如何使用AnyClass对象中定义的类型在Swift中声明变量? [英] How can I declare a variable in Swift using the type defined in an AnyClass object?
问题描述
在旧的Obj-C代码中,我可以声明一个字典,其值是其他类的Class类型
In my old Obj-C code I could declare a dictionary whose values were the Class types of other classes
NSMutableDictionary *Methods = [[NSMutableDictionary alloc] init];
[Methods setObject:[AuthReturnValue class] forKey:@"Authenticate"];
[Methods setObject:[MyOptions class] forKey:@"GetOptions"];
稍后,根据键,我可以将Class分配给另一个变量
Later, based off of the key, I could assign that Class to another variable
(在标题中)
Class returnType;
(在实现中):
returnType = (Class)[Methods objectForKey:methodName];
然后,我可以使用此Class变量来声明相同类型的新变量(在这种情况下,它使用JSONModel并使用其他地方的NSDictionary对其进行初始化)
And then I could use this Class variable to declare a new variable of that same type (in this case it's using JSONModel and initializing it with an NSDictionary from elsewhere)
id<NSObject> result;
result = [[returnType alloc] initWithDictionary:(NSDictionary *)responseObject error:NULL];
这很好并且方便,并且因为JSONModel实现了initWithDictionary,这意味着我可以以这种方式引入Class,而不必实例化特定类型.

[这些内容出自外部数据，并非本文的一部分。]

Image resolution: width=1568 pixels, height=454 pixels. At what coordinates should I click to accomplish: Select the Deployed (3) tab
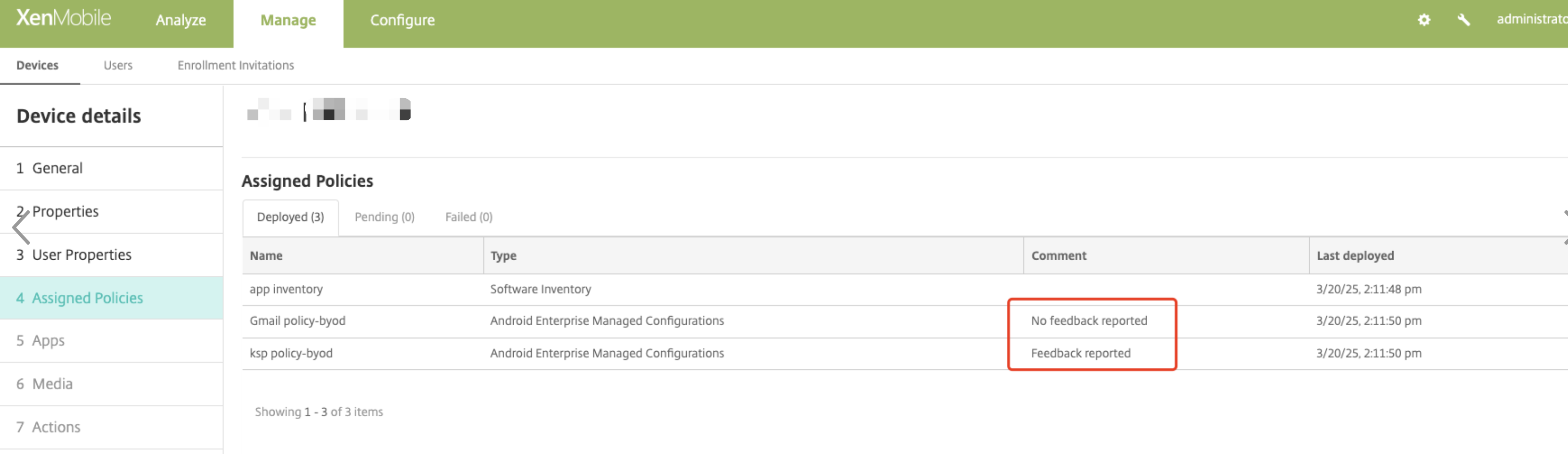pos(290,217)
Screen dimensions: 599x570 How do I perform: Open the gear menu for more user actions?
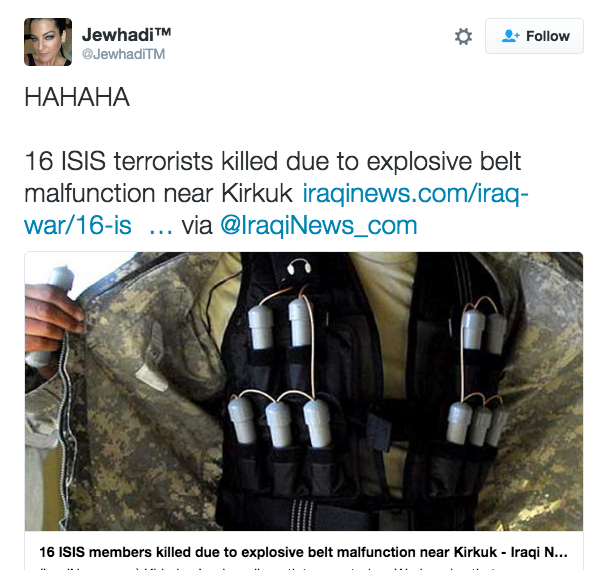click(x=463, y=37)
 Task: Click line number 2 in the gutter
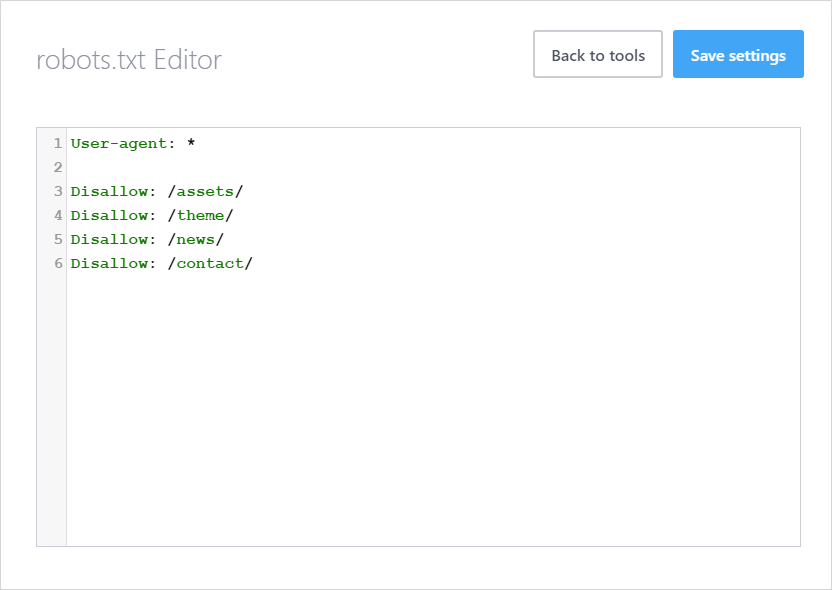57,167
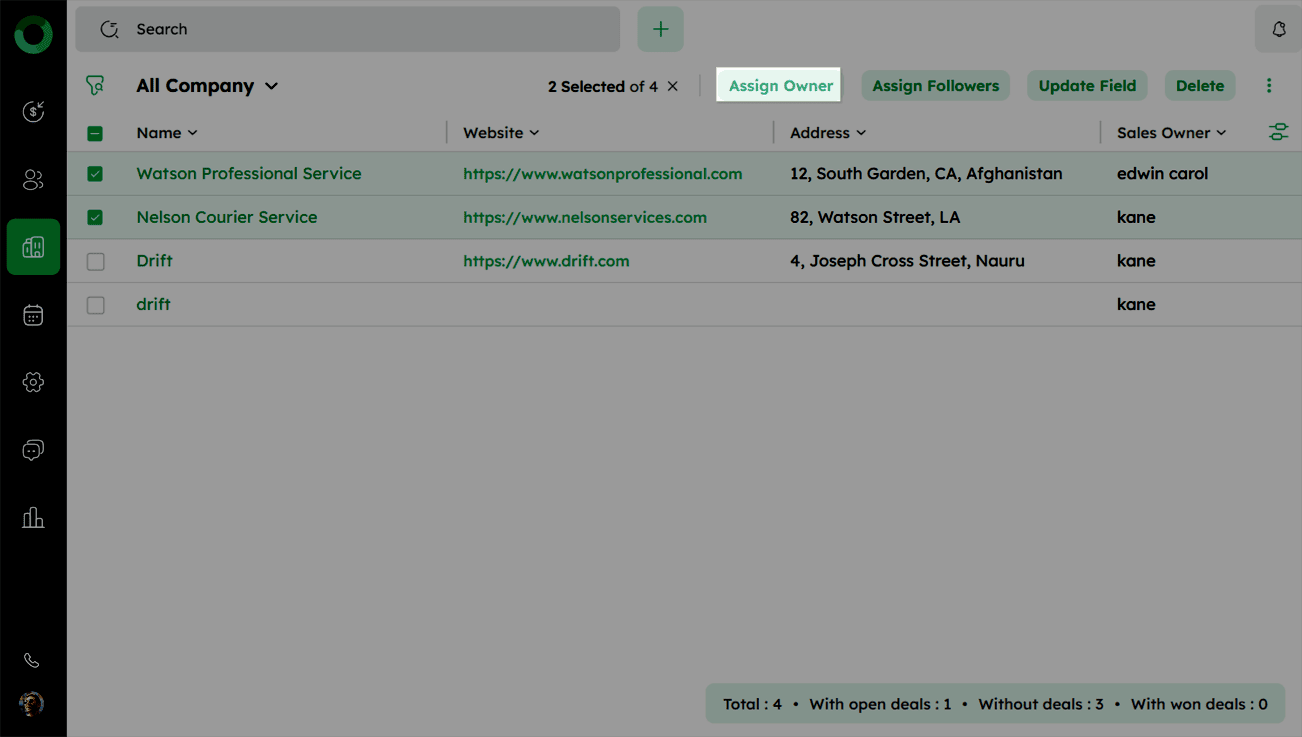Open the column customization icon
The height and width of the screenshot is (737, 1302).
1278,132
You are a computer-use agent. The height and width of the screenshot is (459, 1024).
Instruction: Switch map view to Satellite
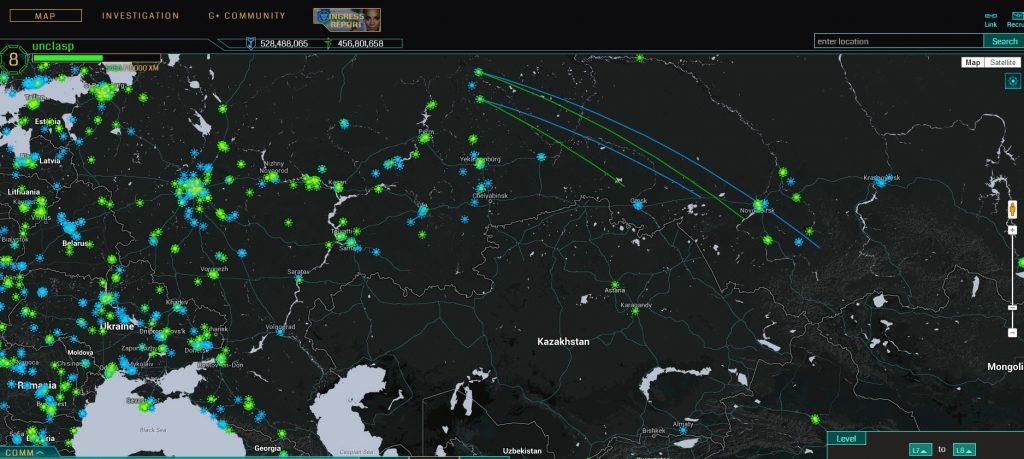1003,62
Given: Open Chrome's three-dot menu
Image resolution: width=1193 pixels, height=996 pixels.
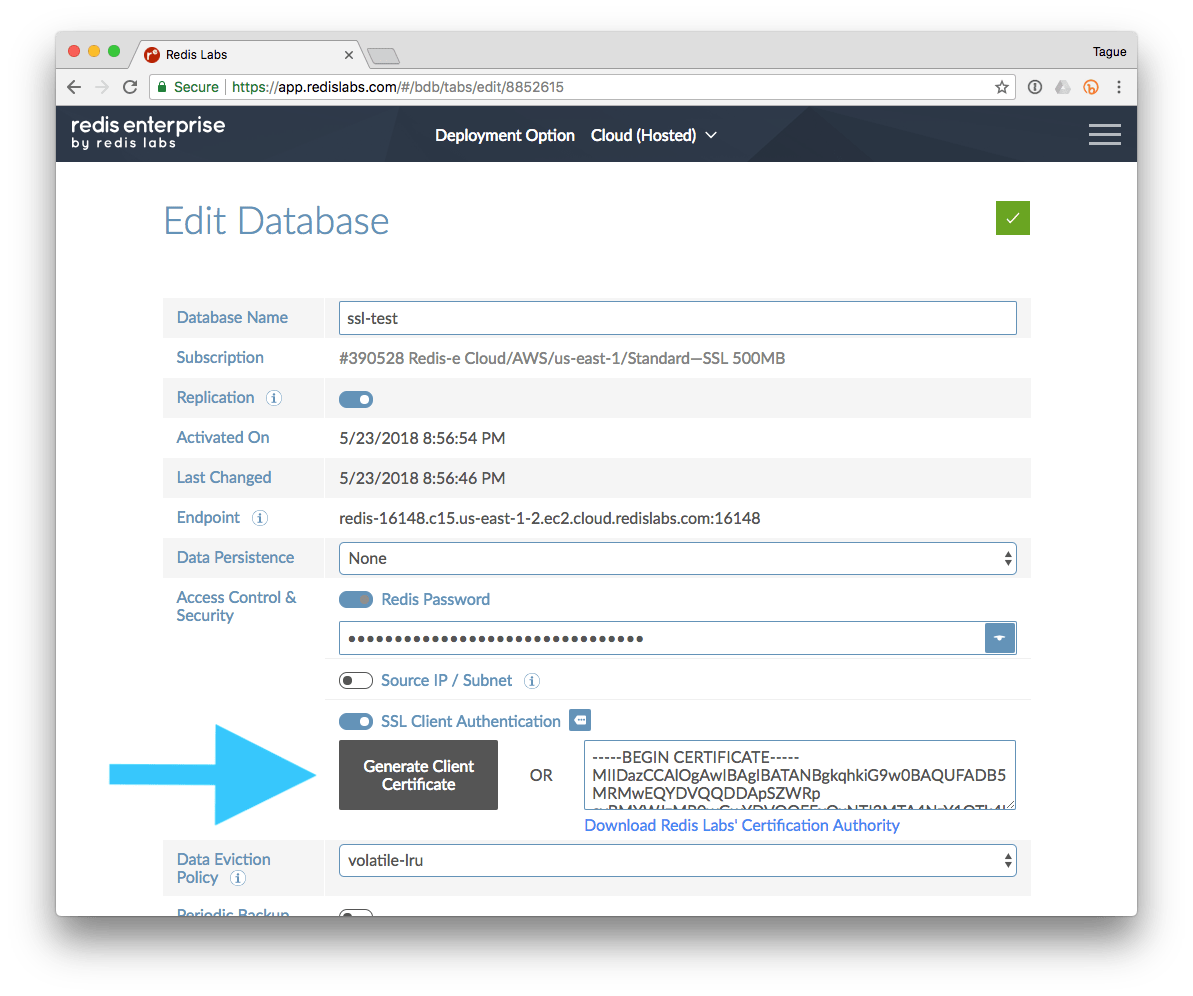Looking at the screenshot, I should 1119,87.
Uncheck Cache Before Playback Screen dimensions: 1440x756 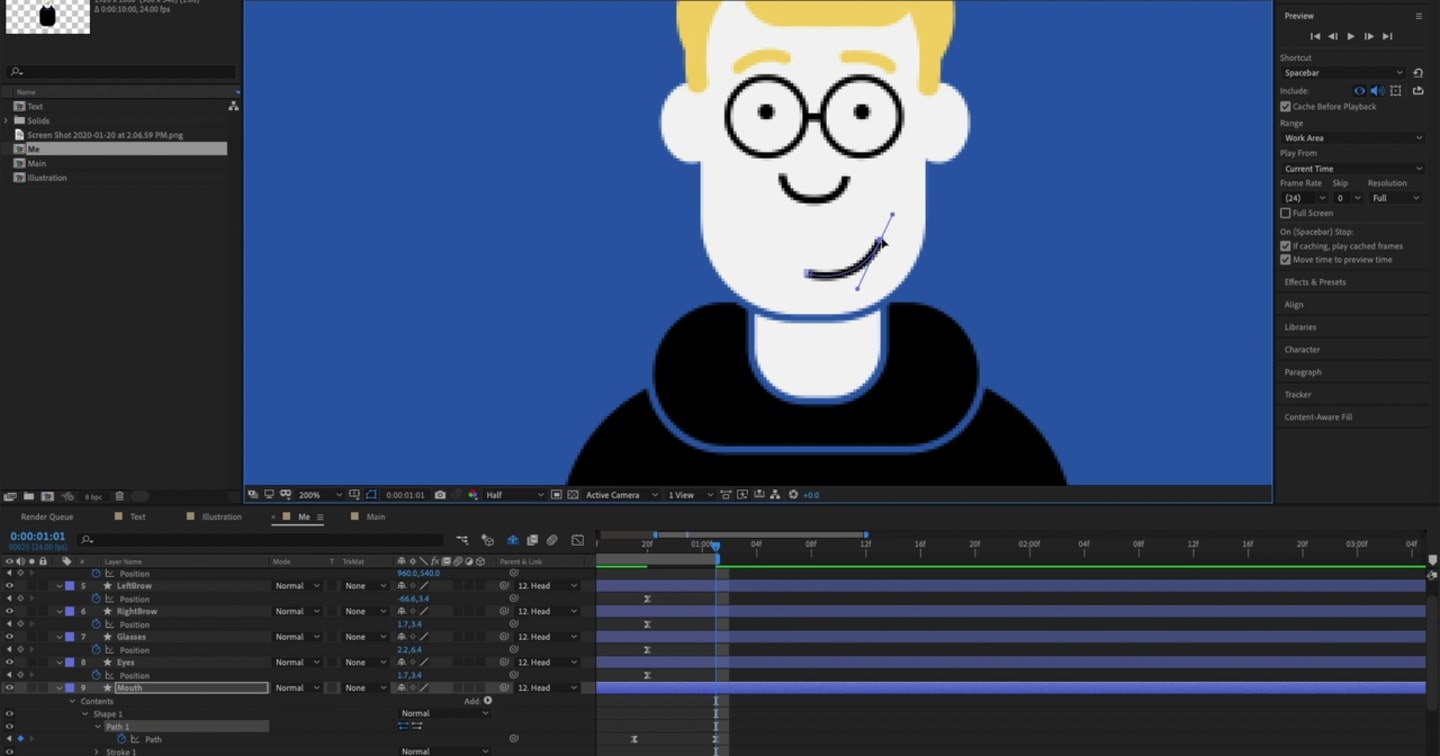pyautogui.click(x=1286, y=106)
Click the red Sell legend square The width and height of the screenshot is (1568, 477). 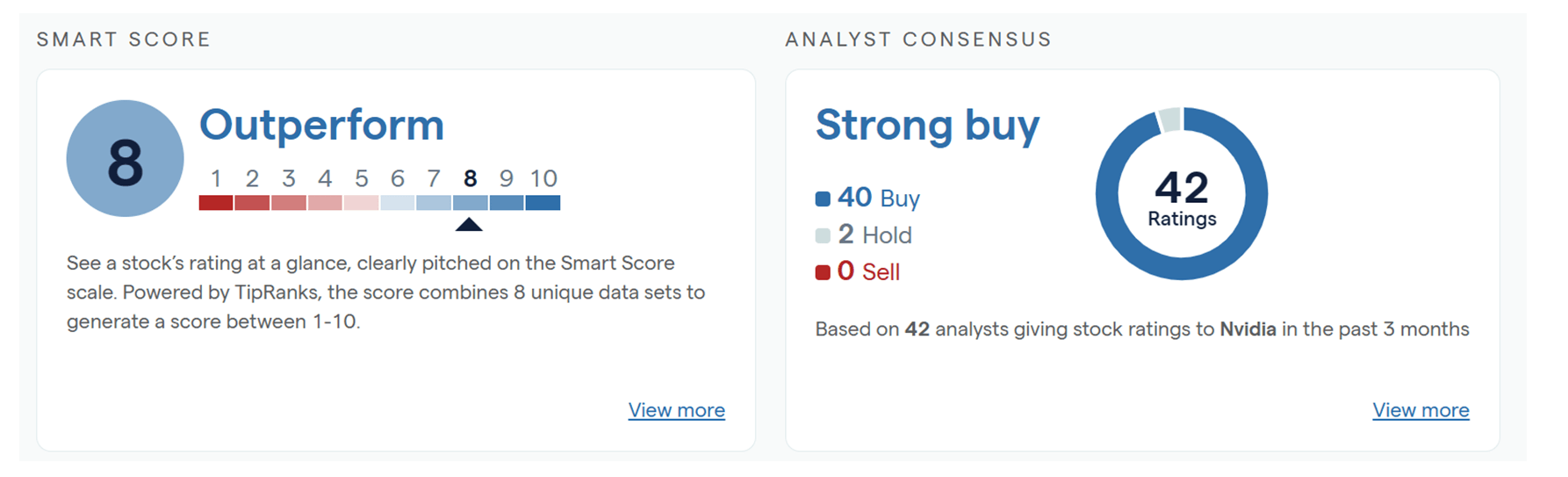[x=823, y=272]
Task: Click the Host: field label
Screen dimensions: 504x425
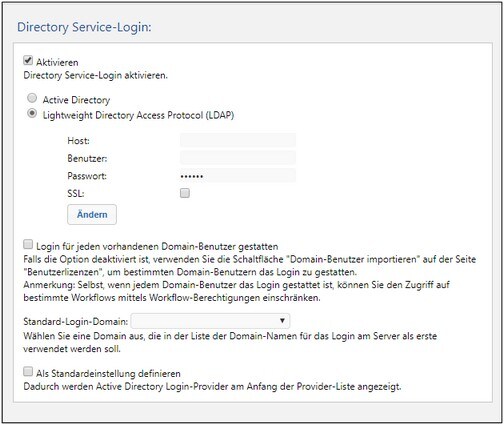Action: point(78,141)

This was nice and convenient and since JSONModel implements initWithDictionary, meant that I could just pull in the Class in this way without having to instantiate a particular type.
我不知道如何在Swift中做到这一点.
I can't figure out how to do this in Swift.
例如,这不起作用:
var result: self.returnType.self()
var result: AnyClass = self.returnType.self
和几十个变体.
如何在Swift中将变量声明为AnyClass对象中定义的class?还是我要把这都弄错了?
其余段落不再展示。